The announcement of a new tranche of share buybacks totaling US$255.7 million this quarter, part of an ongoing US$3.90 billion program, stands out for its relevance. This move supports ongoing capital return efforts and may factor into CBRE’s ability to maintain shareholder value and offset potential headwinds from cyclical risks or global uncertainty, reinforcing short-term performance drivers.
However, investors should also keep in mind that, despite recent momentum, market exposure to recession and interest rate shifts could cause...
Read the full narrative on CBRE Group (it's free!)
CBRE Group's outlook anticipates $50.1 billion in revenue and $2.3 billion in earnings by 2028. This projection assumes a 9.5% annual revenue growth rate and an earnings increase of $1.2 billion from the current $1.1 billion level.

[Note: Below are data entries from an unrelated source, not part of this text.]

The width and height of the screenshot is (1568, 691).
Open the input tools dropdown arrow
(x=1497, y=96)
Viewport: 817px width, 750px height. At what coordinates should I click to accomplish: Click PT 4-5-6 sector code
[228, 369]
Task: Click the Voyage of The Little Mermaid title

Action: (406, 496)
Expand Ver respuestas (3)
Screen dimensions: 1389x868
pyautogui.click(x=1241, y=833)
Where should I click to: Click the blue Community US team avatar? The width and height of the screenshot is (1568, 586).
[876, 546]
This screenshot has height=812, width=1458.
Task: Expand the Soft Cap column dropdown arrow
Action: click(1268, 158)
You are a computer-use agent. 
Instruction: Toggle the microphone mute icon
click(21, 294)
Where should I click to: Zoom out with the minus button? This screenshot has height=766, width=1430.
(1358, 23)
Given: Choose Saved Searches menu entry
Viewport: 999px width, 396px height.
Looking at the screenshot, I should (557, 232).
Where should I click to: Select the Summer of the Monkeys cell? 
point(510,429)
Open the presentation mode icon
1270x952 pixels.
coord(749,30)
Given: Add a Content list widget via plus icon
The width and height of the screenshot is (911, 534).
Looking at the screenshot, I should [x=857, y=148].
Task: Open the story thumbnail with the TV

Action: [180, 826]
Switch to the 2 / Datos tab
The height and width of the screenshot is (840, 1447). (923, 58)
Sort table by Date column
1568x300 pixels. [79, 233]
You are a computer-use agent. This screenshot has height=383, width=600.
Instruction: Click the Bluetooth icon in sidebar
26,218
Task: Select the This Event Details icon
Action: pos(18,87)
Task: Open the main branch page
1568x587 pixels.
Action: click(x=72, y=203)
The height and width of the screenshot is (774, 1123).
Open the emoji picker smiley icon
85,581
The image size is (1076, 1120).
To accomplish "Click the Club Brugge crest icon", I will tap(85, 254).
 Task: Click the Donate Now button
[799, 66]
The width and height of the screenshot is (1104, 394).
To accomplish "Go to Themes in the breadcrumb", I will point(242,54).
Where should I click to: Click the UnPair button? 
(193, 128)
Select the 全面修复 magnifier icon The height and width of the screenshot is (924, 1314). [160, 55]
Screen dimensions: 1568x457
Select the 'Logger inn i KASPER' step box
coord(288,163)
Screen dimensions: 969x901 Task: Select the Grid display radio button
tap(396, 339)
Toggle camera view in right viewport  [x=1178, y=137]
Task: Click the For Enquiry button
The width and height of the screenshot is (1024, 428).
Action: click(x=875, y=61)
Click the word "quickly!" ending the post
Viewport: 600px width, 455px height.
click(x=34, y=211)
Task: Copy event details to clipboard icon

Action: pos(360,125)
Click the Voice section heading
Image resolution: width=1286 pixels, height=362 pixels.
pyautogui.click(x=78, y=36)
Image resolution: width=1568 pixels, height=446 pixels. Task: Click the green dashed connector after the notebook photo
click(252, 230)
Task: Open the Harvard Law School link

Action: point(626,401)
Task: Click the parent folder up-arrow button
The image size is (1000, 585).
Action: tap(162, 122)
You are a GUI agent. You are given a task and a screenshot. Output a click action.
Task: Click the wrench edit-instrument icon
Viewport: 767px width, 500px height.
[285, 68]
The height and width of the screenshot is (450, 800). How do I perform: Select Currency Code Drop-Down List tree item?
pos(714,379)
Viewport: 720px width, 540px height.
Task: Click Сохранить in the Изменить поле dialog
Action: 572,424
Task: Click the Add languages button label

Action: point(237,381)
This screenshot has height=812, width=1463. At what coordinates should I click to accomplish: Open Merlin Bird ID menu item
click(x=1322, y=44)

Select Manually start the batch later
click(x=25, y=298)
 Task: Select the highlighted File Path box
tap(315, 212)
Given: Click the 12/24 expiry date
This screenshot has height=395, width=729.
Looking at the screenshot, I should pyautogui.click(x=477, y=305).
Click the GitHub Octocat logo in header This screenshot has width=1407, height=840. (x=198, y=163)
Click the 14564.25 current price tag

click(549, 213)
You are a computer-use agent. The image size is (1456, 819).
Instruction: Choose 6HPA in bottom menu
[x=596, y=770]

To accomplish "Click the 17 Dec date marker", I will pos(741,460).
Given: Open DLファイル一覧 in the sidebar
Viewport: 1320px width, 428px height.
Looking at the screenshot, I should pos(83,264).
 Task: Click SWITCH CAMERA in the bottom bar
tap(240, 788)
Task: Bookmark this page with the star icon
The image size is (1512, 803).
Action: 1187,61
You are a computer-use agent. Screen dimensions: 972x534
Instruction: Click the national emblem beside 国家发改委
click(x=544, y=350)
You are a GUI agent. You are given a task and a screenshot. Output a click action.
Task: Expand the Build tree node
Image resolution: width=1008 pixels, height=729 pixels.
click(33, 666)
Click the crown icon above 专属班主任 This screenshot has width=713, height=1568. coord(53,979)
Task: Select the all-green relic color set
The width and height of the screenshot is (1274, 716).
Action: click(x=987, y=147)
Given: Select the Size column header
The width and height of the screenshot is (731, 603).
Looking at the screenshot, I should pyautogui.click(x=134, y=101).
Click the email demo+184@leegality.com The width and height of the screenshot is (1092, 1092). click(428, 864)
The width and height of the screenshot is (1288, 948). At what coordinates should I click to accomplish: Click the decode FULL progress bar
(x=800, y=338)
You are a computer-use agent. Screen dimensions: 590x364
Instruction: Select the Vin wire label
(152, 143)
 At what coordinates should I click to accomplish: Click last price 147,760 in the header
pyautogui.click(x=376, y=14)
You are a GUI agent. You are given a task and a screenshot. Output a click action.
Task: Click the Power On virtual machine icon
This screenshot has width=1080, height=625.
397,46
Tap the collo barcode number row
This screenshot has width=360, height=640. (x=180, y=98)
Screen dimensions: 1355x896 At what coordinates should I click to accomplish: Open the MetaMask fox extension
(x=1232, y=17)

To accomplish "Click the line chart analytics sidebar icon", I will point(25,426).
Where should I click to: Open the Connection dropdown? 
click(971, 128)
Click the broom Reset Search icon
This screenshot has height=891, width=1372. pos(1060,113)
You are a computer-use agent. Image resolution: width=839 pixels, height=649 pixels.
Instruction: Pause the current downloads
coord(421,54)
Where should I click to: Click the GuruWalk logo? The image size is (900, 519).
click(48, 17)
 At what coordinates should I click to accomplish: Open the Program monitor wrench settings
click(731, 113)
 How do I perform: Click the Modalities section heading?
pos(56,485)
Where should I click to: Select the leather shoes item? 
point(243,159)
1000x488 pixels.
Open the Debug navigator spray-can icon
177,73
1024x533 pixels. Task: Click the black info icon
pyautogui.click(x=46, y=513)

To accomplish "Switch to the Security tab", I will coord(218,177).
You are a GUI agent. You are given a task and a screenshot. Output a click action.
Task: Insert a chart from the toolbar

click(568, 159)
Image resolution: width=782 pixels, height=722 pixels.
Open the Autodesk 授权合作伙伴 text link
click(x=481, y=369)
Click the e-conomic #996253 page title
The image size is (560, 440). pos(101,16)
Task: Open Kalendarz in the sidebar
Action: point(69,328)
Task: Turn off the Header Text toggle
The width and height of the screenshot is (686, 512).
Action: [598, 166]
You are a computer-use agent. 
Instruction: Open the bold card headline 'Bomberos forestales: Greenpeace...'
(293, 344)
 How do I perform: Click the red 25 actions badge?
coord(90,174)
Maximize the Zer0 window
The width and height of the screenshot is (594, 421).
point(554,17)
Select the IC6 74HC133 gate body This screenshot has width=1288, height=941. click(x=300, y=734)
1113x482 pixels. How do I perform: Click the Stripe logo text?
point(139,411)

Uncover how CBRE Group's forecasts yield a $162.00 fair value, a 4% upside to its current price.
Simply Wall St Community members provided three distinct fair value estimates for CBRE, ranging from US$161.74 to US$218.54 per share. Market participants sharply disagree on valuation, especially given that economic conditions may influence corporate project demand and CBRE’s earnings outlook, explore more investor viewpoints inside.
Explore 3 other fair value estimates on CBRE Group - why the stock might be worth as much as 41% more than the current price!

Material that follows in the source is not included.